June 19, 2006
The Shifting Sands of Employment Data
Americans like to keep score on things. And in the realm of economics, there are plenty of things to keep score on. But the economy is a huge, often unwieldy beast, and the data we use to track it are often quite a bit fuzzier than the rows of hard-looking numbers in the graphs and statistical reports we digest would make it seem. In fact, as the old joke goes, we economists like to present growth rates out to two decimal points just to show we have a sense of humor.
That unpleasant reality is fully exposed in an area of economic performance that has increasingly occupied center stage in the eyes of the general public – job growth. Employment, you see, is not measured once – it’s actually measured four different times by various federal and state agencies. And it is an unavoidable truth that these estimates produce different outcomes. In fact, sometimes they even tell very different stories.
The Bureau of Labor Statistics, in its closely watched monthly employment report, released data showing disappointing job growth in the national economy of just 75,000 net new jobs created during the month of May. Most major business media picked up that story, and many market traders, analysts, and policymakers voiced a reaction.
Flip to a different page of that same BLS report, however, and you’ll see that a different measure of employment, one based on a survey of individual households instead of businesses, showed a job increase of 288,000 jobs for the same month. And as if that discrepancy weren’t confusing enough, this household-based employment measure says that there are nearly 9 million more jobs in the national economy than what the business-based measure says.
It’s a situation that even the professionals who design and implement the data collection and analysis don’t fully understand, even after years of study.
But at least part of it is easy to explain, because the two surveys are actually measuring two different things. The survey of business and government establishments asks for payroll information, pure and simple. How many folks are on your payroll? Tally them up and you get a job count. But if you start with people instead of businesses, what you get is the number of folks who are working. And when people are self-employed, unpaid family workers, or hold multiple jobs, there’s some slippage between the two concepts.
Another part of the explanation is much less comforting, at least to a lay audience. That is the unpleasant fact that both of these employment estimates come from surveys. And the thing about surveys is that no two give the same exact result, even when they ask the same question. The “facts” on job growth are something we can never exactly know, although we’d expect a well designed survey to come acceptably close.
Since the employer-based estimates of employment are based on a much larger sample of workers, in normal times they receive the lion’s share of attention from most analysts, keeping confusion to a minimum. But by anyone’s assessment, the years just before, and just after, the recession of 2001 have not been normal.

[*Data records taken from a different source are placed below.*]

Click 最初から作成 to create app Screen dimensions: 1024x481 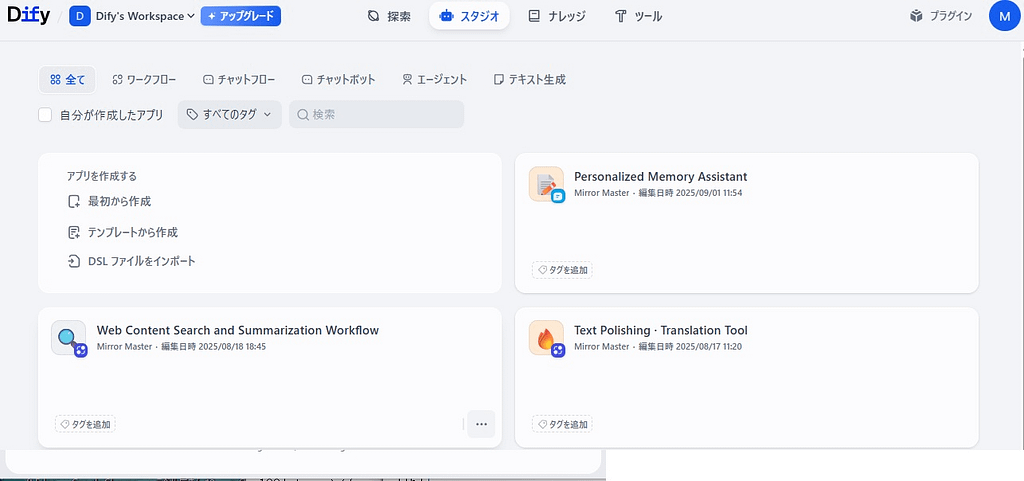(119, 201)
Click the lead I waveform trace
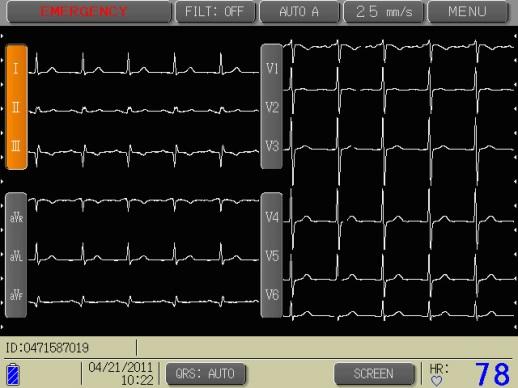This screenshot has width=518, height=388. [144, 66]
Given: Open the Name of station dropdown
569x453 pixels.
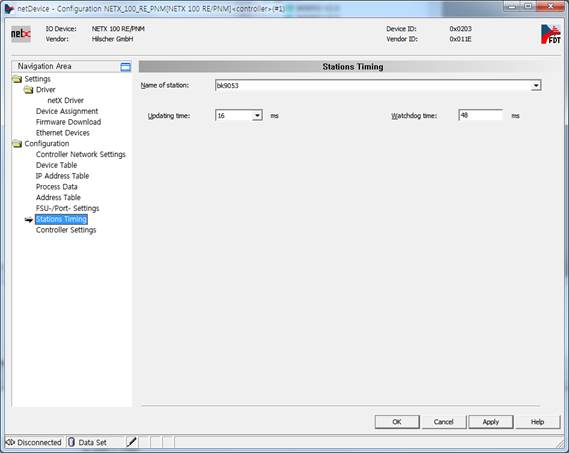Looking at the screenshot, I should point(536,86).
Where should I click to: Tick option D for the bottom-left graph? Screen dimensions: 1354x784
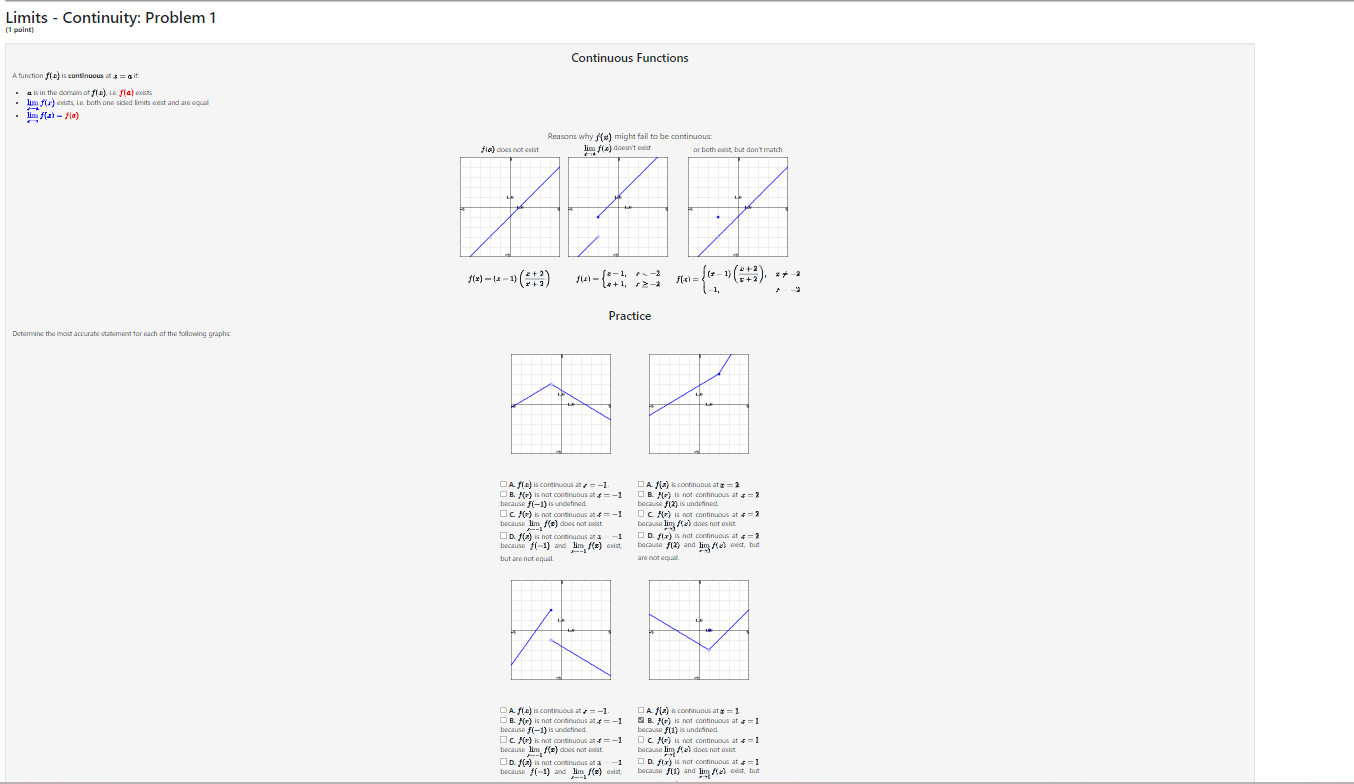503,762
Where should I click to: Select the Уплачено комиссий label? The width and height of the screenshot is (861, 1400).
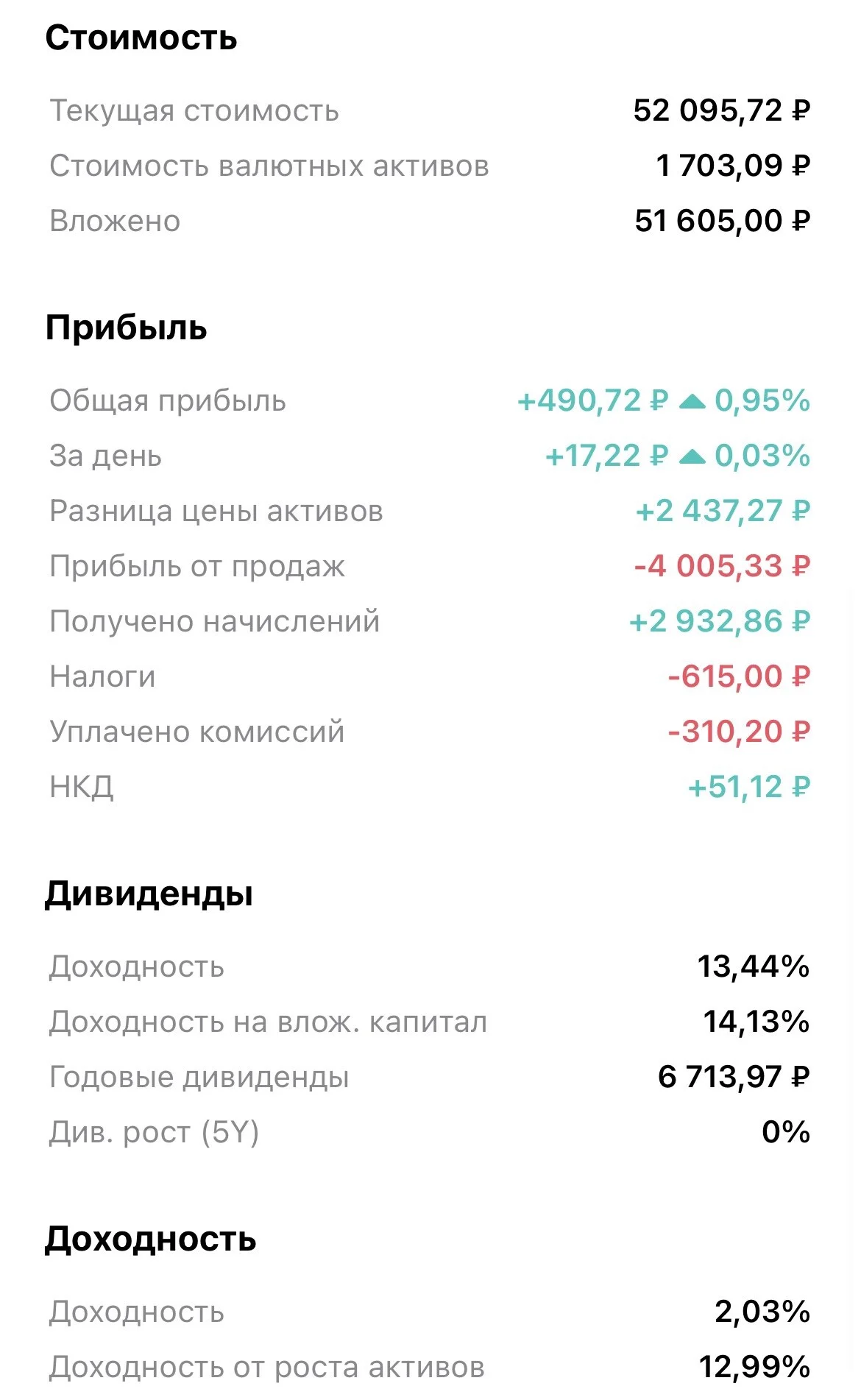pos(196,732)
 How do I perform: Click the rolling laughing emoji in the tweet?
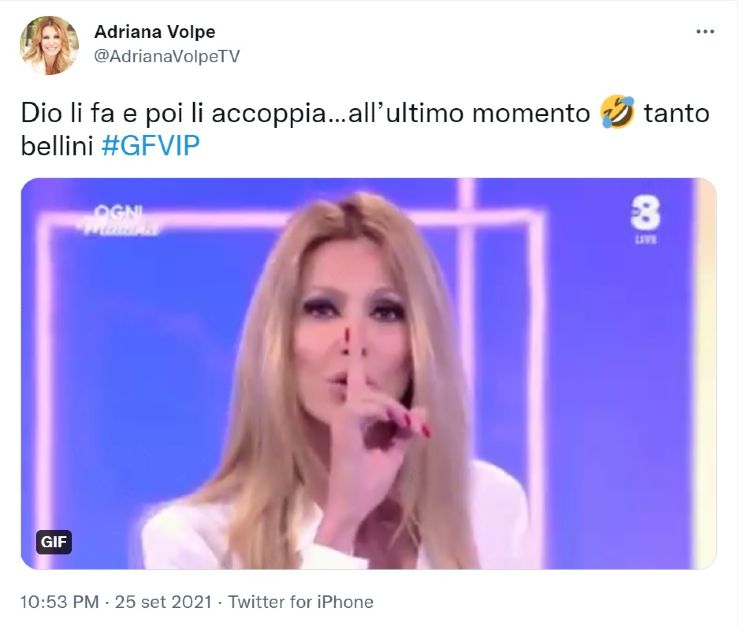(x=617, y=111)
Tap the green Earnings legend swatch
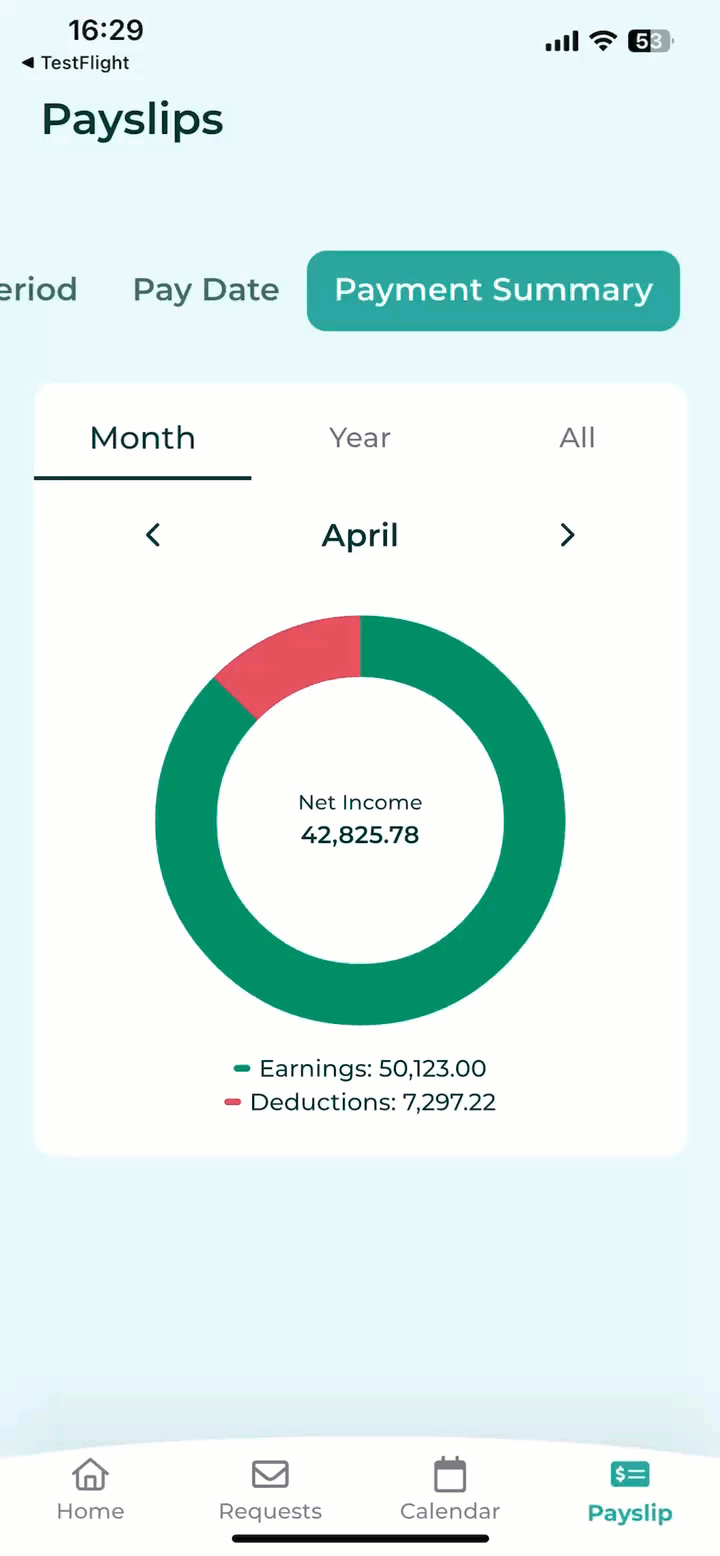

Remember the jobless recovery? With the eyes of the policymakers and politicians impatiently trained on the labor market for signs of recovery in the wake of the last recession, the employment data coming from BLS refused to cooperate. In 2003, the U.S. economy lost another 347,000 jobs, on top of almost 1.5 million jobs lost the year before.
But the household-based estimates told a completely different story. Those reports said the economy actually gained 1.25 million new jobs in 2003, with job losses in 2002 fully two-thirds lower than business-based results. The temptation was too strong for some bullish analysts to resist, and the household-based job estimates found their way into the spotlight as the “best” measure of new hiring.
Anyone will tell you that it’s always best to argue from facts. But what do you do when the facts argue with each other?